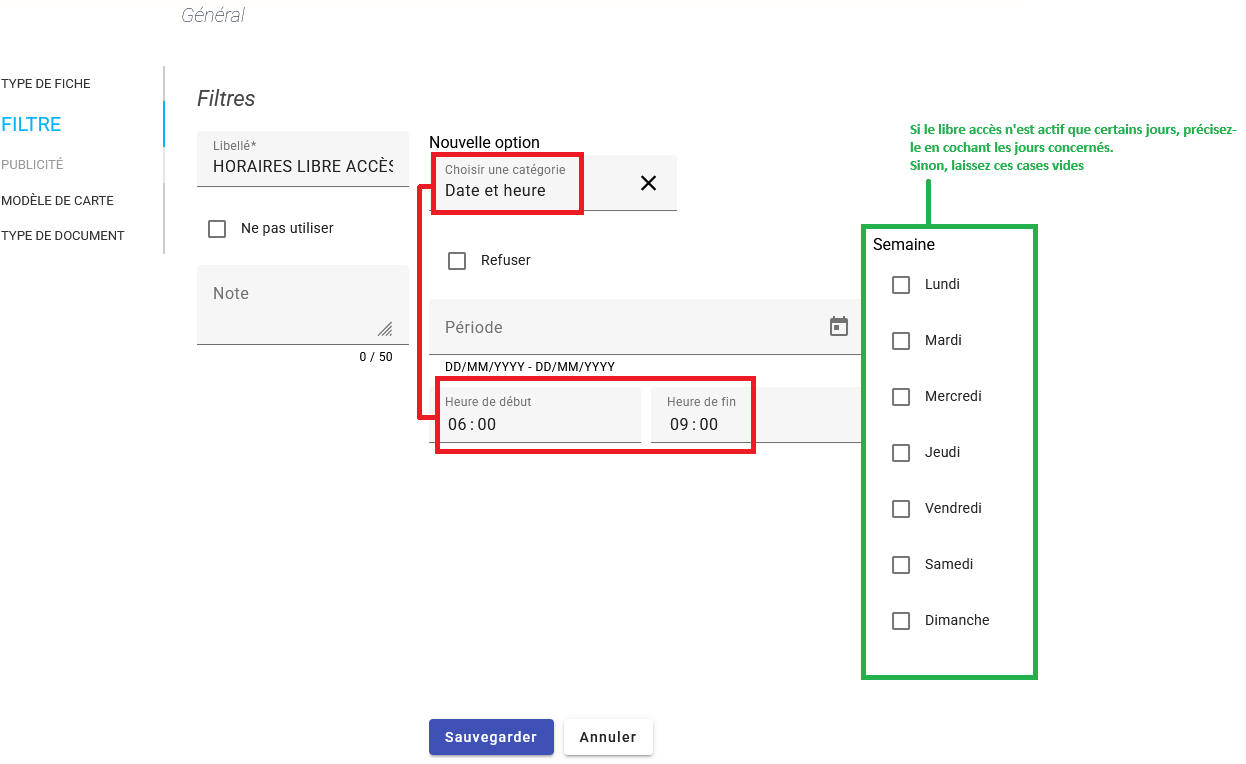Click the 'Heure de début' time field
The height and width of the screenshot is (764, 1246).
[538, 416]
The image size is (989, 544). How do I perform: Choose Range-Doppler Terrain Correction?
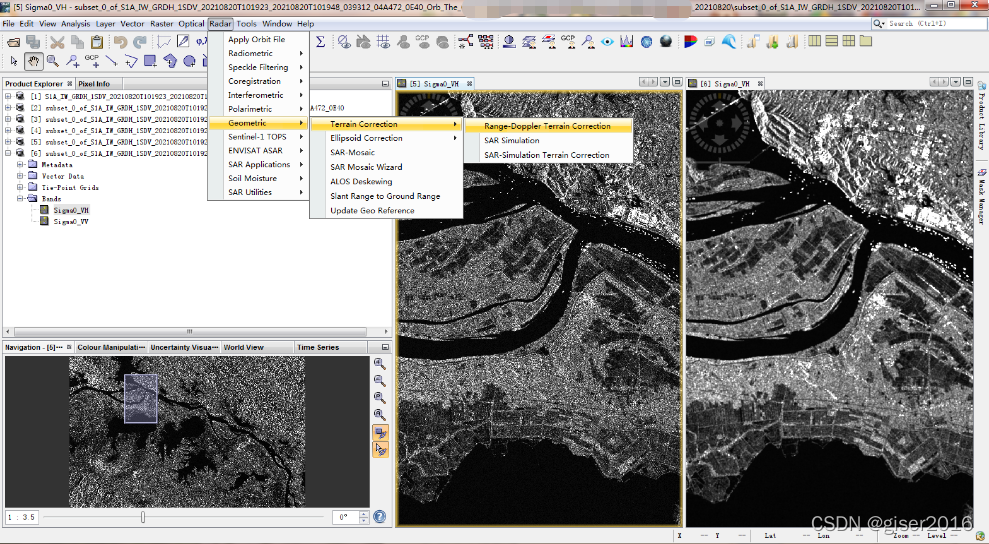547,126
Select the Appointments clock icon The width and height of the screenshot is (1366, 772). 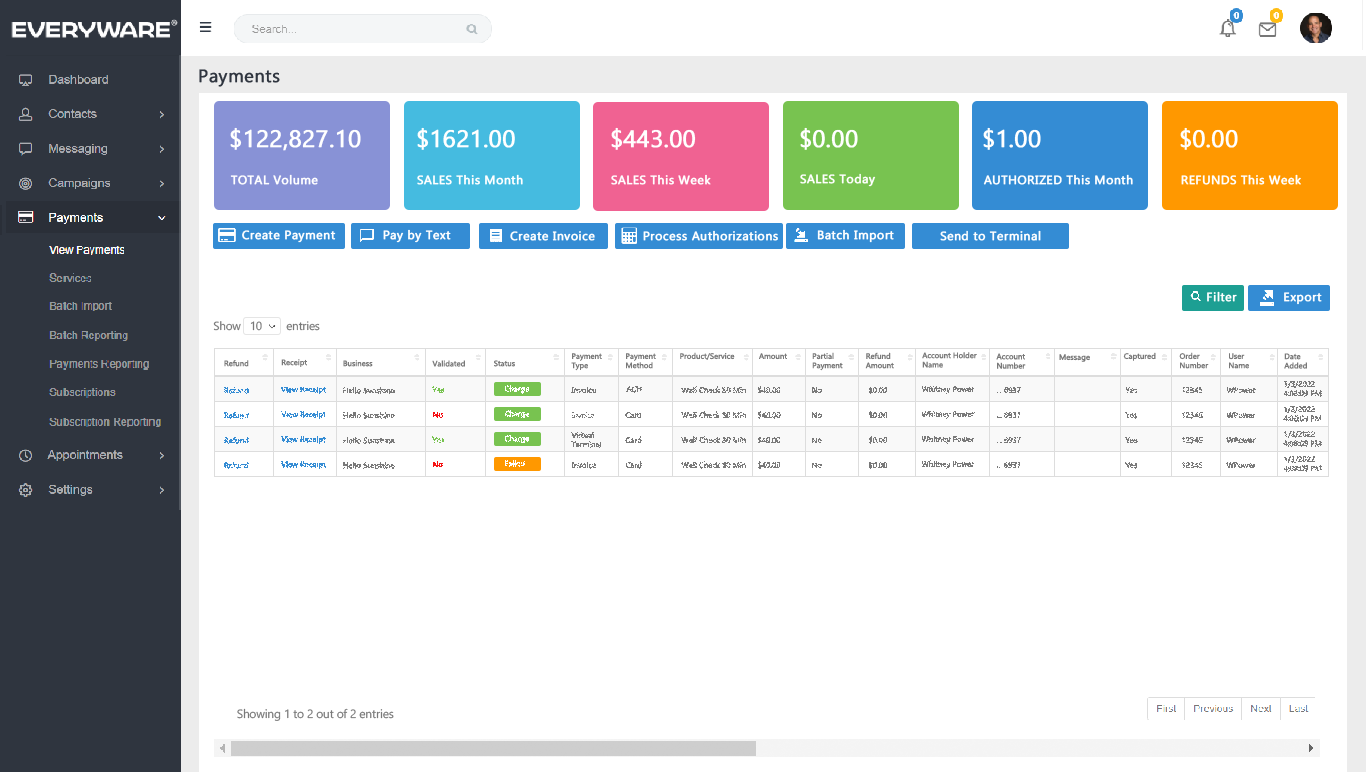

·····

*Problem to work on*.
Exactly those lines that run from the line holding "The image size" to the end of the listing above, both included, are to be reproduced, with pictures left out.

*Answer to this task*.
The image size is (989, 544). How do I perform: Choose Range-Doppler Terrain Correction?
547,126
Select the Appointments clock icon The width and height of the screenshot is (1366, 772). 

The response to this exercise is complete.